Hang on, they only had six 747-400’s flying, even at the beginning of the year, yet it appears they had 1,000 fully stocked bar trollies?

Sounds very strange and it sounds like massive overstocking, but there you go!

In the meantime, I asked an expert, www.SimpleFlying.com’s Andrew Curran, which airline was flying most in and out of Australia in these challenging times and as a result would appear to me to deserve the accolade of Australia’s National Carrier and this what he had to tell me!

“Out of North America, Delta Air Lines and United Airlines are flying into Sydney.”

“Garuda Airlines is maintaining a minimal service into Sydney and Perth from Jakarta.”

“Cathay Pacific is flying into Sydney.”

“Singapore Airlines is flying into Sydney, Brisbane, Melbourne, Adelaide, and has added Perth back to its schedules.”

“Qatar Airways is flying into Sydney, Brisbane, Melbourne, Adelaide, and Perth.”

“Emirates and Etihad have also resumed some services to Australia.”

“Air New Zealand, has currently suspended services into Melbourne but is flying to both Sydney and Brisbane out of Auckland.”

“China Southern, Malindo Air, China Eastern, Xiamen Airlines, and various carriers from the Pacific Islands region are flying into Sydney.”

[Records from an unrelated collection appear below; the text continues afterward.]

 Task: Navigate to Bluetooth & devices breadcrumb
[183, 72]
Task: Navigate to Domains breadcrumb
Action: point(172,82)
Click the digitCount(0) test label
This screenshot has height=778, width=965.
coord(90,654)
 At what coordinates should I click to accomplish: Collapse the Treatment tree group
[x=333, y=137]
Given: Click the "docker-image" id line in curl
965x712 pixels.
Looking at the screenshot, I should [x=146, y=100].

“Air Niugini and AirPNG are maintaining flights into Cairns from Port Moresby.”

“Notably, neither of Australia’s two international airlines, Qantas and Virgin Australia, are operating international passenger flights.”

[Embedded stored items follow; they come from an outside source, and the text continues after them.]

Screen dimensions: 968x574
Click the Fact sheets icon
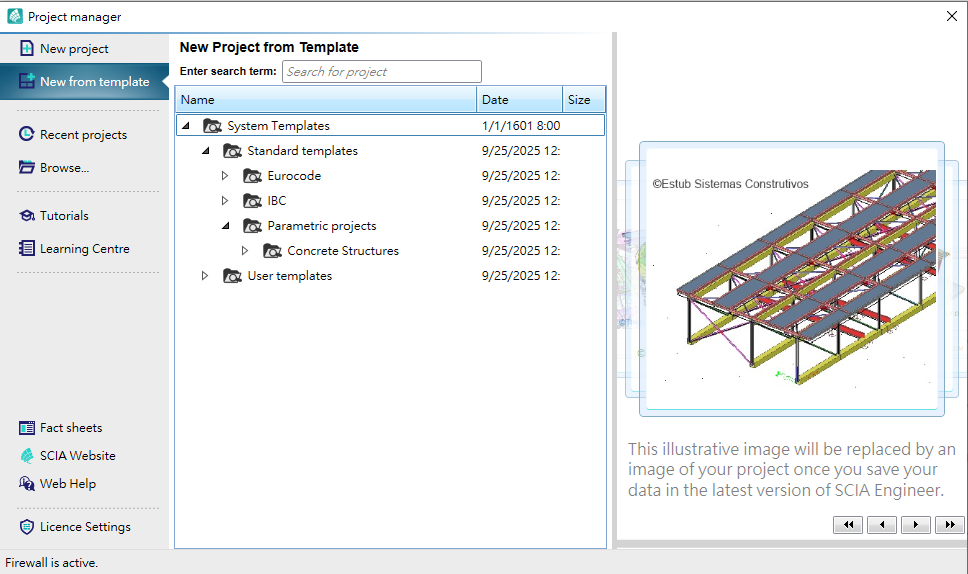(27, 427)
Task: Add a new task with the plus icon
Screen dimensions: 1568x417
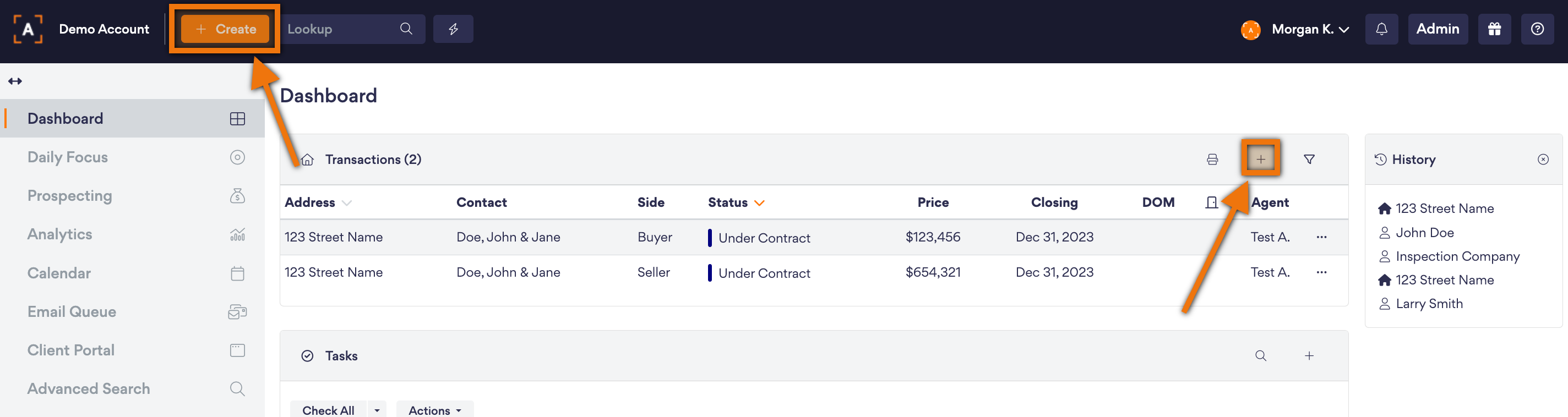Action: point(1309,355)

“Despite demand, current government regulations mean flight schedules are a far cry from 2019, with usually, the skies over Australia are filled with the contrails of international flights coming and going, but not so these days.”

“There were just seven international flights into Sydney on Sunday, September 27, which includes a United Airlines flight from San Francisco, a Singapore Airlines flight from Singapore, a Qatar Airways flight from Doha, an Etihad flight from Abu Dhabi, and Air New Zealand flight from Auckland, a Delta flight from LAX, and a China Southern flight from Guangzhou.

“The pickings were much slimmer at Australia’s other international entry points on Sunday, with at Melbourne, there was an empty China Southern flight coming in from Guangzhou, Perth handled no international flights on Sunday, Adelaide Airport is seeing a single Qatar Airways flight from Doha, Brisbane saw two international arrivals, a Qatar flight from Doha and a Singapore Airlines service from Sydney en route to Singapore.”

“That makes a grand total of 11 international arrivals scattered across Australia on Sunday, which proves it  is technically possible to fly into Australia during COVID-19, but significant hurdles remain before you are even allowed to board the plane.”

So as you will have noticed form Andrew’s research, no QANTAS or even Virgin Australia, which has effectively scrapped its international, flights, at all…as they say in Mexico NADA!

If we also look over the last few COVID-19 months at the frequency and numbers of flights and the airlines that have maintained services, even with very few passengers, so flying in the face of all this adversity and not just shutting down international operations, QANTAS style, the consensus of my industry expert colleagues and me, is that the award for being Australia’s new national carrier, proved by providing services in the face of adversity, goes to …[drum roll please]…..QATAR AIRWAYS.

Thank you Qatar Airways for providing the type of outstanding service to Australia, we should have expected from our national carrier, QANTAS, but of course we realise it is no longer our national carrier, with our former national carrier QANTAS international operation appearing to have having headed to the US deserts to hide!